Taxi drivers required to speak Danish in Aarhus and Copenhagen

Regulatory body introduces requirement following customer complaints

From now on, taxi drivers in Copenhagen and Aarhus will be required to pass a Danish language test in order to get a licence to drive a cab, Metroxpress reports.

The new conditions are being imposed by the taxi regulatory body Taxinævnet in the capital and Aarhus following an influx of complaints from customers about drivers’ inability to communicate in Danish. This was not assessed under the previous testing regime.

“There are too many who slip through the test who can’t express themselves in Danish, and that leads to many misunderstandings and complaints,” Taxinævnet said in its justification of the new rules.

Have to talk to customers
At the moment candidates are just required to be able to decipher street names from a Krak road map. Ib Terp, the deputy chair of the taxi regulatory board, considers the new requirement fair.
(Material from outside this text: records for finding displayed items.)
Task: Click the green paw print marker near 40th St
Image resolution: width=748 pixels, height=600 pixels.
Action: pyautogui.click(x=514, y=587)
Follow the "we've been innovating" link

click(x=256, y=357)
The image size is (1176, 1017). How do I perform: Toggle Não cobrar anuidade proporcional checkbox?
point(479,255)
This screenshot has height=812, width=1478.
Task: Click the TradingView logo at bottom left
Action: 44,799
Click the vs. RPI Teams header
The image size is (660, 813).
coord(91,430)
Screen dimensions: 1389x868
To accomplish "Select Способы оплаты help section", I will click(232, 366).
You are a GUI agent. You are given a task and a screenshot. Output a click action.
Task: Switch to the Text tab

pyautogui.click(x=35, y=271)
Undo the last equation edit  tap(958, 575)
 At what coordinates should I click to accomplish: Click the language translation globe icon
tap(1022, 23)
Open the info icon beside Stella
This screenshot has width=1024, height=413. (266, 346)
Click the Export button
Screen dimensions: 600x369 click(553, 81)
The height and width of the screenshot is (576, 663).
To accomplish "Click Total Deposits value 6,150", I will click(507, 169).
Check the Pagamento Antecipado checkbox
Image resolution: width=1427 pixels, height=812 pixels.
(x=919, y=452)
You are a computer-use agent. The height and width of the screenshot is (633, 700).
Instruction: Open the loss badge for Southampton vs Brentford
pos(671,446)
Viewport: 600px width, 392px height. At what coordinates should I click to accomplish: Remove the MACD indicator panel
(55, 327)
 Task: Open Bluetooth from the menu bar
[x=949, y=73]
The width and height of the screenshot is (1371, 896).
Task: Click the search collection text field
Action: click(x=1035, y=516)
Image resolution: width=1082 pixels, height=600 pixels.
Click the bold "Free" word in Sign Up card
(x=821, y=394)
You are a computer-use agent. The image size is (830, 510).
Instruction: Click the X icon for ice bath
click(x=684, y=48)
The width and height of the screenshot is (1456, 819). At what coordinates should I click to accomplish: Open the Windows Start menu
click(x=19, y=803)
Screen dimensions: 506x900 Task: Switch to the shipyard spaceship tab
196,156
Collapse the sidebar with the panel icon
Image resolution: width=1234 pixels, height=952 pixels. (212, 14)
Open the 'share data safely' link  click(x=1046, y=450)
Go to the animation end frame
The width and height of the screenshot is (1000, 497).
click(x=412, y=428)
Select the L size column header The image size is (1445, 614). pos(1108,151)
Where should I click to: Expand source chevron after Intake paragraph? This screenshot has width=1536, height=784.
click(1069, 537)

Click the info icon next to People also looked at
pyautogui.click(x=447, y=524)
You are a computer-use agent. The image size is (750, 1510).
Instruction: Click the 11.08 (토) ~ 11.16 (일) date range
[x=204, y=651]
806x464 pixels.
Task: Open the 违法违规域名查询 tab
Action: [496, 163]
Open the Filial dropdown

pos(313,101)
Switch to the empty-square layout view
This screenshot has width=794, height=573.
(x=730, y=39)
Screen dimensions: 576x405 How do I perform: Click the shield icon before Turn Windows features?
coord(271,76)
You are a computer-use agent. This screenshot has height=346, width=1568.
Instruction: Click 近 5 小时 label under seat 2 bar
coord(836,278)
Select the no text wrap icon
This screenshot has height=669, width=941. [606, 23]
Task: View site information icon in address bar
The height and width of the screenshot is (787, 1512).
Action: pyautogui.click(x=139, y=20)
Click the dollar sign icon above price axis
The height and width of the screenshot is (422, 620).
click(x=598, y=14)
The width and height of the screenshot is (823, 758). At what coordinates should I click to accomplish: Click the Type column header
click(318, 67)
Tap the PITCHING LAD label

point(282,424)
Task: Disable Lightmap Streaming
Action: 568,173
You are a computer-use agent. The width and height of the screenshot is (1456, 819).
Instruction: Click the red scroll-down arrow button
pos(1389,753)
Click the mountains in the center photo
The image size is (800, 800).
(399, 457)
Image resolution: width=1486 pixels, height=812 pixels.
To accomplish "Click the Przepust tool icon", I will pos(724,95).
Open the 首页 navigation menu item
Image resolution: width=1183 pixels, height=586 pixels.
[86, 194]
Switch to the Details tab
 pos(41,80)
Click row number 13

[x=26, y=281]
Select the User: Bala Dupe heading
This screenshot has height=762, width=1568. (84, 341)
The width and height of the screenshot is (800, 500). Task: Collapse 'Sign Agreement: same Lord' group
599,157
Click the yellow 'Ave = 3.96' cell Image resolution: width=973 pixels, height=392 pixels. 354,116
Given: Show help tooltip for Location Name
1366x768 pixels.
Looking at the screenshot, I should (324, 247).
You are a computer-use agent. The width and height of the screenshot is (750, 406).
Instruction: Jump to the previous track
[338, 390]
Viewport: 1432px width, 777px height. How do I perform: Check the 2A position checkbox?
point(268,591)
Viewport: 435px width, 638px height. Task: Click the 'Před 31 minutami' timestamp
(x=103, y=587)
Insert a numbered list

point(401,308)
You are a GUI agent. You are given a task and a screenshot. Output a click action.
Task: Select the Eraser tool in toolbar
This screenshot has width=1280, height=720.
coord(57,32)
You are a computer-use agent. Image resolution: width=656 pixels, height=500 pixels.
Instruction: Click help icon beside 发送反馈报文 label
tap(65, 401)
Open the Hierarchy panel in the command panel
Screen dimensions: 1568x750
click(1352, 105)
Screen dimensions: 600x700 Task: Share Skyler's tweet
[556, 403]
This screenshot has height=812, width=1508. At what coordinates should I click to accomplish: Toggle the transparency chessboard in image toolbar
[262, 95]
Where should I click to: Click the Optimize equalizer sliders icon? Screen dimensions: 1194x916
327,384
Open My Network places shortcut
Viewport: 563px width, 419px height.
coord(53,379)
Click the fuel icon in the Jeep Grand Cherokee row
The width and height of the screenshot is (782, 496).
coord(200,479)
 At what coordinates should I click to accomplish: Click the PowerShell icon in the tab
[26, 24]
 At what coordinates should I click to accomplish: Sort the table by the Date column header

“It’s reasonable to require drivers to be able to talk to customers,” he said.

Jens Laursen, the chairman of the transport arm of the trade union 3F, which represents 5,000 drivers, is also in favour of the change.

“It’s an excellent idea with a Danish test. It’s also a matter of the customer and the driver’s safety that the driver can understand the customer,” he said.

“It’s good that Aarhus and Copenhagen sets the precedent – then the rest of the country’s municipalities will probably follow suit.”